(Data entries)
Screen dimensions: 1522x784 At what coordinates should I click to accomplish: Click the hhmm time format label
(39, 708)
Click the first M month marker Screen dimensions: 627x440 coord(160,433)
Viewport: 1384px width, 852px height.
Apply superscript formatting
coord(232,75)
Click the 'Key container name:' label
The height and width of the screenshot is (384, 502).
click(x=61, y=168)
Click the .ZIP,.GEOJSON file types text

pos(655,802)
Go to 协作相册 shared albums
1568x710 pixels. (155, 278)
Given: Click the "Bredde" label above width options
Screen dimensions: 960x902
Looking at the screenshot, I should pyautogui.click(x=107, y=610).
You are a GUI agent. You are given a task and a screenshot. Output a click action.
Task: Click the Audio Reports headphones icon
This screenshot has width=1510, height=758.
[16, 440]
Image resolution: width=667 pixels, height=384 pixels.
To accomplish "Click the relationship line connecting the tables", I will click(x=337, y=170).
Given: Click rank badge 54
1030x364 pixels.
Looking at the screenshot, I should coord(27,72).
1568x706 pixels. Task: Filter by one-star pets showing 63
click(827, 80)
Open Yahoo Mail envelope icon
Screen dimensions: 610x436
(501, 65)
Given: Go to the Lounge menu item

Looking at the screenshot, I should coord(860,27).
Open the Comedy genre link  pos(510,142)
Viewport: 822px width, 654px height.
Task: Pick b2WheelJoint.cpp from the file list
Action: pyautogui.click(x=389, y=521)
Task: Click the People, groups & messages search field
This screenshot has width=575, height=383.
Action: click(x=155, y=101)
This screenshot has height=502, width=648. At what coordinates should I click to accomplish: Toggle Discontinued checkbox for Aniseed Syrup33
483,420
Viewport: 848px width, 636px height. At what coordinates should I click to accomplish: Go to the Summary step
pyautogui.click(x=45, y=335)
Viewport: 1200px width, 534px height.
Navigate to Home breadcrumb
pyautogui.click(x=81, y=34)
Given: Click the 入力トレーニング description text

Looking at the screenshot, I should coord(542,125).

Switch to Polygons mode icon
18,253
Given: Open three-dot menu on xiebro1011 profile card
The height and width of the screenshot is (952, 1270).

### WHAT TO WORK ON
Copy all of the items above line for line, changing nothing.

### ANSWER TO THIS TASK
Screen dimensions: 1522x784 At what coordinates should I click to accomplish: Click the hhmm time format label
(39, 708)
Click the first M month marker Screen dimensions: 627x440 coord(160,433)
Viewport: 1384px width, 852px height.
Apply superscript formatting
coord(232,75)
Click the 'Key container name:' label
The height and width of the screenshot is (384, 502).
click(x=61, y=168)
Click the .ZIP,.GEOJSON file types text

pos(655,802)
Go to 协作相册 shared albums
1568x710 pixels. (155, 278)
Given: Click the "Bredde" label above width options
Screen dimensions: 960x902
Looking at the screenshot, I should pyautogui.click(x=107, y=610).
You are a GUI agent. You are given a task and a screenshot. Output a click action.
Task: Click the Audio Reports headphones icon
This screenshot has width=1510, height=758.
[16, 440]
Image resolution: width=667 pixels, height=384 pixels.
To accomplish "Click the relationship line connecting the tables", I will click(x=337, y=170).
Given: Click rank badge 54
1030x364 pixels.
Looking at the screenshot, I should coord(27,72).
1568x706 pixels. Task: Filter by one-star pets showing 63
click(827, 80)
Open Yahoo Mail envelope icon
Screen dimensions: 610x436
(501, 65)
Given: Go to the Lounge menu item

Looking at the screenshot, I should coord(860,27).
Open the Comedy genre link  pos(510,142)
Viewport: 822px width, 654px height.
Task: Pick b2WheelJoint.cpp from the file list
Action: pyautogui.click(x=389, y=521)
Task: Click the People, groups & messages search field
This screenshot has width=575, height=383.
Action: click(x=155, y=101)
This screenshot has height=502, width=648. At what coordinates should I click to accomplish: Toggle Discontinued checkbox for Aniseed Syrup33
483,420
Viewport: 848px width, 636px height. At what coordinates should I click to accomplish: Go to the Summary step
pyautogui.click(x=45, y=335)
Viewport: 1200px width, 534px height.
Navigate to Home breadcrumb
pyautogui.click(x=81, y=34)
Given: Click the 入力トレーニング description text

Looking at the screenshot, I should coord(542,125).

Switch to Polygons mode icon
18,253
Given: Open three-dot menu on xiebro1011 profile card
The height and width of the screenshot is (952, 1270).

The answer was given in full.